ChainMapper/ChainReducer實現原理及案例分析

ChainMapper/ChainReducer的實現原理

ChainMapper/ChainReducer主要為了解決線性鏈式Mapper而提出的。也就是說，在Map或者Reduce階段存在多個Mapper，這些Mapper像linux管道一樣，前一個Mapper的輸出結果直接重定向到下一個Mapper的輸入，形成一個流水線，形式類似于[MAP + REDUCE MAP*]。下圖展示了一個典型的ChainMapper/ChainReducer的應用場景。
在Map階段，數據依次經過Mapper1和Mapper2處理；在Reducer階段，數據經過shuffle和sort排序后，交給對應的Reduce處理，但Reducer處理之后還可以交給其它的Mapper進行處理，最終產生的結果寫入到hdfs輸出目錄上。

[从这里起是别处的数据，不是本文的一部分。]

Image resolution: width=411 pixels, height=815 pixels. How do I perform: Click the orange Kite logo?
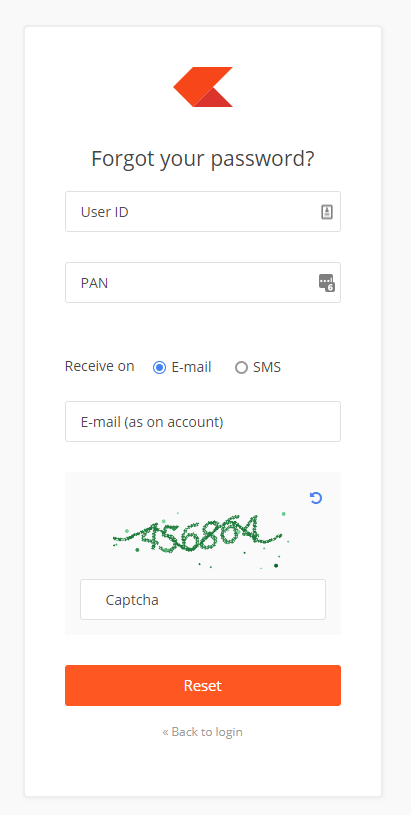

注意：對于任意一個MapReduce作業，Map和Reduce階段可以有無限多個Mapper，但是Reducer只能有一個。

通過鏈式MapReducer模式可以有效的減少網絡間傳輸數據的帶寬，因為大量的計算基本都是在本地進行的。如果通過迭代作業的方式實現多個MapReduce作業組合的話就會在網絡間傳輸大量的數據，這樣會非常的耗時。

ChainMapper官方說明

ChainMapper類允許使用多個Map子類作為一個Map任務。

這些map子類的執行與liunx的管道命令十分相似，第一個map的輸出會成為第二個map的輸入，第二個map的輸出也會變成第三個map的輸入，以此類推，直到最后一個map的輸出會變成整個mapTask的輸出。

該特性的關鍵功能是鏈中的Mappers不需要知道它們是在鏈中執行的。這使具有可重用的專門的映射器可以組合起來，在單個任務中執行組合操作。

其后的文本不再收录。